He was born at Allanche in Cantal. He was educated for a profession in law and practised as avocat. During the troubled period which culminated in the taking of the Bastille on 14 July 1789, he became prominent in public affairs.

He was imprisoned during the Reign of Terror and was only released by the counter-revolution of the 9th Thermidor. During the first consulate he was called to the tribunate but was excluded in 1802.

In 1815 he was elected deputy for Cantal and finally left the Chamber on its dissolution in 1823.

Ganilh is best known as the most vigorous defender of the mercantile school in opposition to the views of Adam Smith and the English economists.[1]

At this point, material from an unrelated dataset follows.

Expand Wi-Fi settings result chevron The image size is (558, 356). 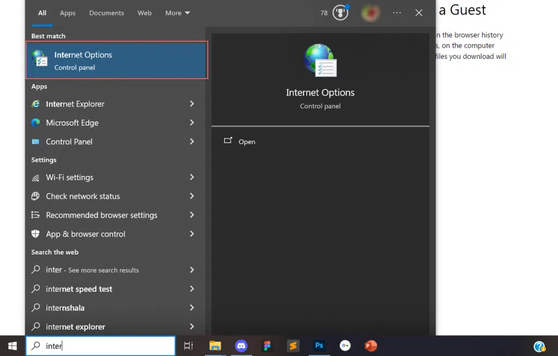pyautogui.click(x=192, y=177)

The mercantilists were believers in nations keeping a positive balance of trade at all times in order to prosper, economically. However, they also valued the maximization of the national domestic resources of that nation and a total ban on the export of gold and silver. In pursuit of the positive balance of trade they recommended expansion of the colonial system, exclusivity of trade with the colonies and forbidding trade carried in foreign ships. Britain attempted to follow the mercantilists' suggestions and found themselves involved in frequent trade wars like the four Anglo-Dutch Navigation Wars.

On the scale of the individual sale, the mercantilists believed that profit arose only during the sale of commodities by the seller over-charging the buyer. Thus, Ganilh says that "exchange or trade alone gives value to things." [2] In his mercantile outlook, Ganilh rejected the general labor theory of Adam Smith and David Ricardo in which commodities have value from the beginning. Commodities obtain value only through the labor that is used to prepare the commodity for market.[3]

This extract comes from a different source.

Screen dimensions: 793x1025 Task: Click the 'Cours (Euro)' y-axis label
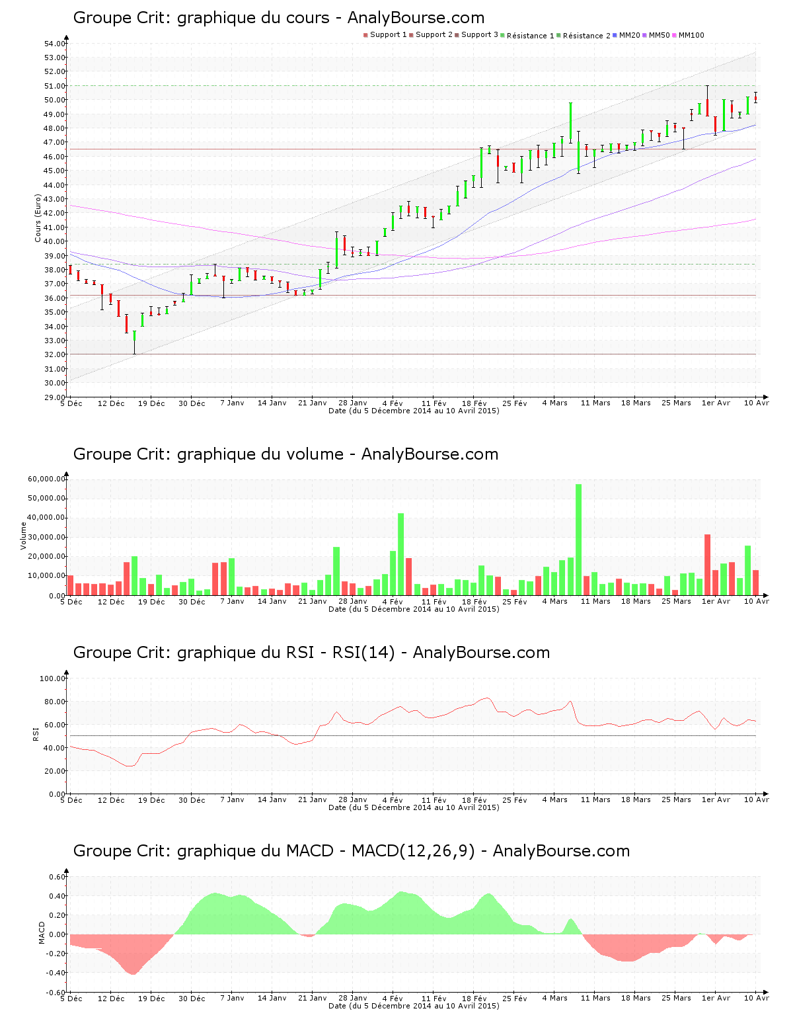pyautogui.click(x=38, y=218)
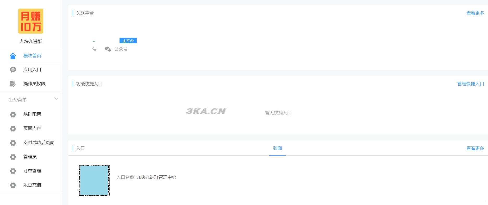Click the home icon beside 模块首页
This screenshot has height=205, width=488.
coord(13,56)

His works on political economy are clear and concise. His writings include Essai politique sur le revenue des peuples de l'antiquité, du moyen âge, &c. (1808), Des systèmes d'économie politique (1809), Théorie d'économie politique (1815), and Dictionnaire analytique d'économie politique (1826).

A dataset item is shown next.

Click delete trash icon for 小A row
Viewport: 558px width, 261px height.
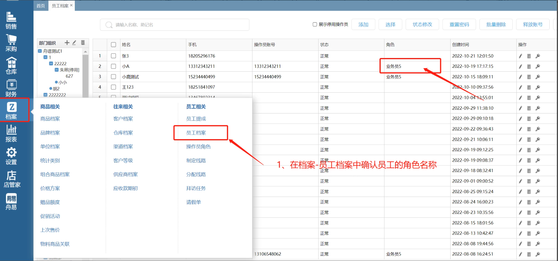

  1. ^ See biographical note in the Collected Works of Karl Marx and Frederick Engels: Volume 31 (International Publishers: New York, 1989) p. 603.
  2. ^ From the second (1821) edition of Ganilh's, Des systems d' economie politique quoted in the "Theories of Surplus Value" by Karl Marx contained in the Collected Works of Karl Marx and Frederick Engels: Volume 31, p. 98.
  3. ^ Karl Marx, "Theories of Surplus Value" contained in the Collected Works of Karl Marx and Frederick Engels: Volume 31, p. 99.